Thin glass sheets have found use in many optical, electrical or optoeletrical devices, such as liquid crystal (LCD) displays, organic light-emitting diode (OLED) displays, solar cells, as semiconductor device substrates, color filter substrates, cover sheets, and the like. The thin glass sheets, having a thickness of from several micrometers to several millimeters, may be fabricated by a number of methods, such as float process, fusion down-draw process (a method pioneered by Corning Incorporated, Corning, N.Y., U.S.A.), slot down-draw process, and the like. It is highly desired that these glass substrates have high strength, so that they can withstand the mechanical impact that they may encounter during finishing, packaging, transportation, handling, and the like. The atomic network of glass materials is intrinsically strong. However, defect in the surface of a glass sheet, including the major surface and edge surface, can propagate quickly into the network when subject to stress over a certain threshold. Because these substrates normally have relatively high main surface quality with low number of scratches and the like, their strength are largely determined by the edge quality. An edge with small amounts of defects is highly desired for high edge strength of a glass material.
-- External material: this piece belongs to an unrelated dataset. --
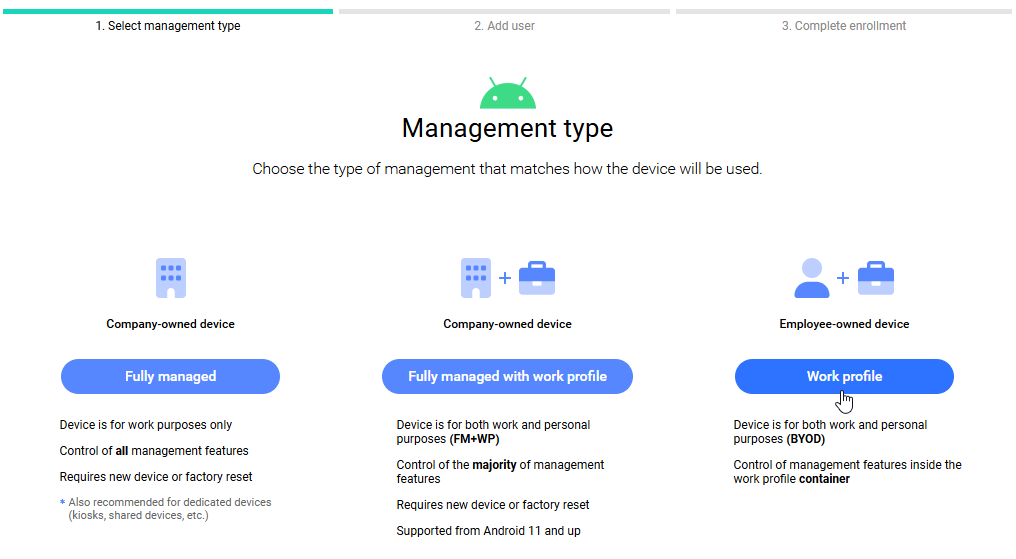This screenshot has height=559, width=1016.
Task: Go to step 1 Select management type
Action: [x=167, y=26]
The production of a glass sheet frequently includes a step of cutting by mechanical score-and-break, laser score-and-break or direct laser full-body cutting. Those processes invariably result in a glass sheet having two major surfaces connected by an edge surface substantially perpendicular to the major surfaces. Thus, at the intersection regions between the major surfaces and the edge surface, one may observe sharp, 90° corners. When under a microscope, one can observe a large number of defects such as cracks in the corners, especially where mechanical scoring is used. These corners, when impacted during packaging, handling and use, can easily break, leading to chipping, crack propagation and even sheet rupture, none of which is desirable.
Traditionally, the pre-finishing edges of a glass sheet has been ground and optionally polished. However, the existing finishing methods suffered from one of the more of the following drawbacks: (i) insufficient resultant edge quality; (ii) low throughput; and (iii) low consistency of finished edge quality. Besides, as the glass sheets used for the displays are becoming thinner and thinner, existing finishing methods acceptable for glass sheets with large thickness were found inadequate.
Thus, there is a genuine need of an improved glass sheet edge finishing method. The present invention meets this and other needs.